# 26" DJ Fork on a 24" specific frame?



## onetothepowerofn (Jan 24, 2005)

Greetings all
Simple question, but I am kind of new to all this. Can I use a Marzocchi Dirt Jumper (ie for 26" wheels) on a DJ frame that uses just 24" wheels? Won't this throw out the geometry...or are most 24" wheel specific frames designed around the longer axle to crown of a MTB fork? Want to build up a jump specific single-speeder for the local bmx park/dirt line. Am thinking of a DMR Rhythm => thanks for the help


----------



## fiddy_ryder (Jun 15, 2005)

there are some 24" frames that are designed to use a mtb fork. if you went and looked at dmr's site you would have seen that it is designed around a 80-100mm suspension fork....


----------



## TWISTED (Feb 13, 2004)

Yeah, nobody really makes a good 24" dirt jump suspension fork. Marzocchi makes a 24" fork, but it's actually taller than Manitous 26" DJ fork with the same travel. If you haven't bought your fork yet, do some research first. Here's my Tonic Fab (www.tonicfab.com) 24" dirt jump bike with a 80mm Marzocchi fork. Look at their Fall Guy before buying your bike.


----------



## Ojai Bicyclist (Nov 4, 2005)

Nemesis project also makes some great stuff. Check them out at nemesisproject.com


----------



## BikeSATORI (Mar 20, 2004)

> Nemesis project also makes some great stuff. Check them out at nemesisproject.com


what does this have to do with the topic? yes, they do make excellent stuff... but doesn't answer the poster's question.. sorry, had to say it...

I think most of the current 24" specific frames (that I know of), are basically designed around a 26" susp fork... usually the Sherman jumper/gold series, as they have the lowest a2c height so far, and are easily attainable. 
you should be good with the DMR, but if you are looking at a 24" cruiser BMX bike, then, in that case, the susp fork would wack out all the geometry angles...


----------



## Evil4bc (Apr 13, 2004)

BikeSATORI said:


> what does this have to do with the topic? yes, they do make excellent stuff... but doesn't answer the poster's question.. sorry, had to say it...
> 
> I think most of the current 24" specific frames (that I know of), are basically designed around a 26" susp fork... usually the Sherman jumper/gold series, as they have the lowest a2c height so far, and are easily attainable.
> you should be good with the DMR, but if you are looking at a 24" cruiser BMX bike, then, in that case, the susp fork would wack out all the geometry angles...

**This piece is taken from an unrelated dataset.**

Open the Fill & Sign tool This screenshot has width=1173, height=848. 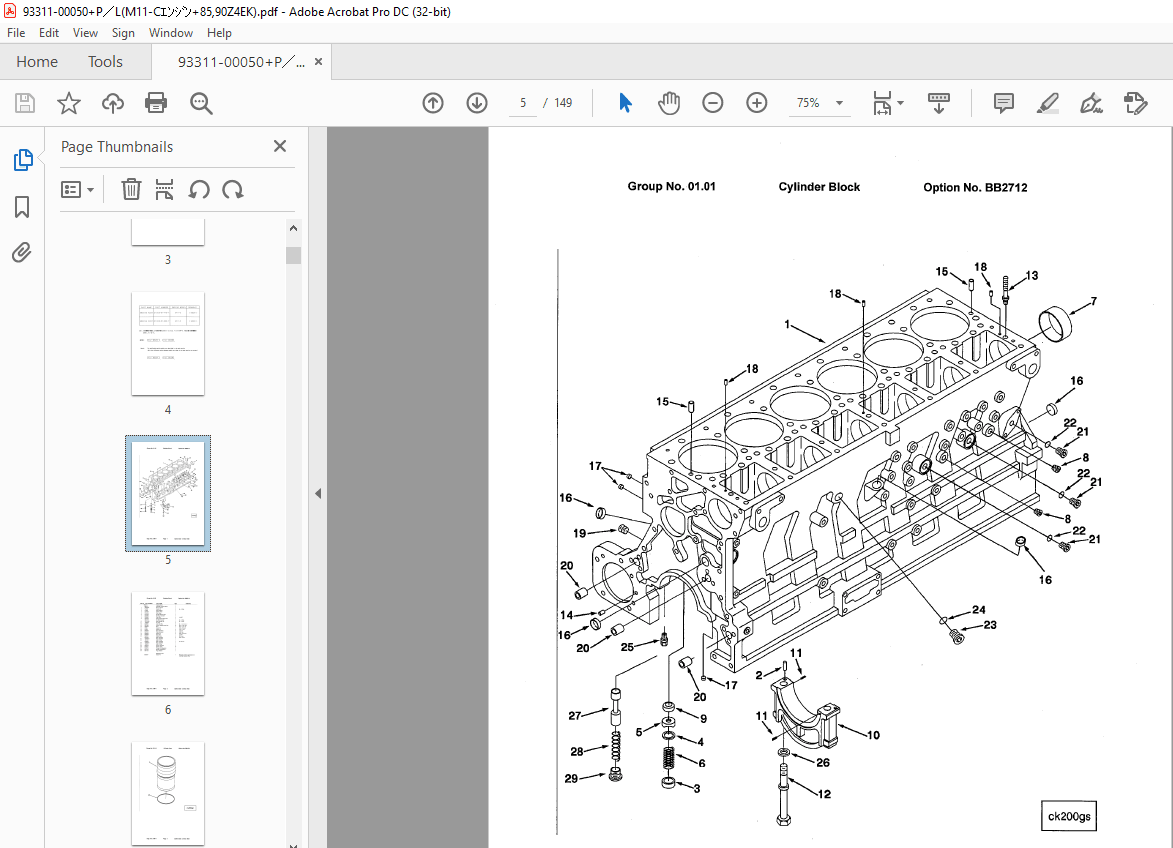click(x=1091, y=103)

I think he was refering to the fact that we sell travel reduction kits , and tuned Marzocchi forks for this exact purpose .... as most of our frames are 24" specific and as Twisted pointed out the 24" offering from Zoke is heavy and very tall .
Our 65mm Z-1 sport's have a axle to crown of 440mm , we have also done 75mm 66vf2's with a axle to crown of 435mm both work well for 24" wheeled bikes .


----------



## TWISTED (Feb 13, 2004)

Evil4bc said:


> I think he was refering to the fact that we sell travel reduction kits , and tuned Marzocchi forks for this exact purpose .... as most of our frames are 24" specific and as Twisted pointed out the 24" offering from Zoke is heavy and very tall .
> Our 65mm Z-1 sport's have a axle to crown of 440mm , we have also done 75mm 66vf2's with a axle to crown of 435mm both work well for 24" wheeled bikes .

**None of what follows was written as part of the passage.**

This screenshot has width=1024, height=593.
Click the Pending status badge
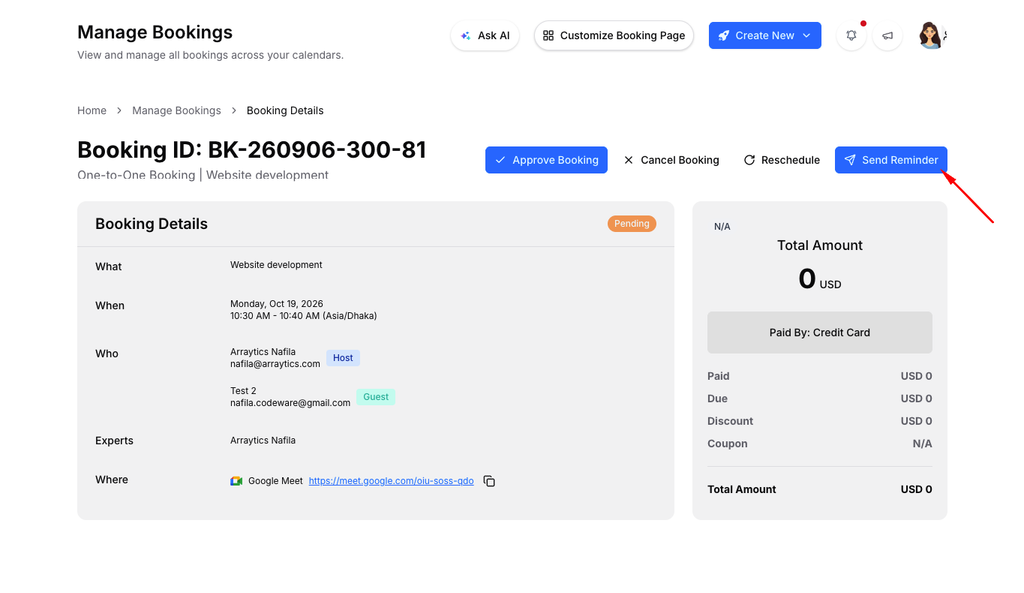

Brad's kits are the hot set-up! Good riders on good dirt jumps don't need more than three inches of travel. My fork only gives about 2" if I really screw up a landing.


----------



## dirtyharry (Jun 27, 2006)

*Dude, it doesn't matter*

Personally, I don't think it matters. Just don't get something like a Manitou Stance Blunt or a Fox Van (both can be adjusted between 120 and 150 mm, or something like that) and your bike should be fine.


----------



## XSL_WiLL (Nov 2, 2004)

Ahem... You don't need 120 to 150mm of travel...

2003 Manitou Sherman Firefly TPC+. Knock that ho down to 65mm. Nice and easy. Most forks are not difficult to reduce at all. The easy way involves spacing out the negative travel spring.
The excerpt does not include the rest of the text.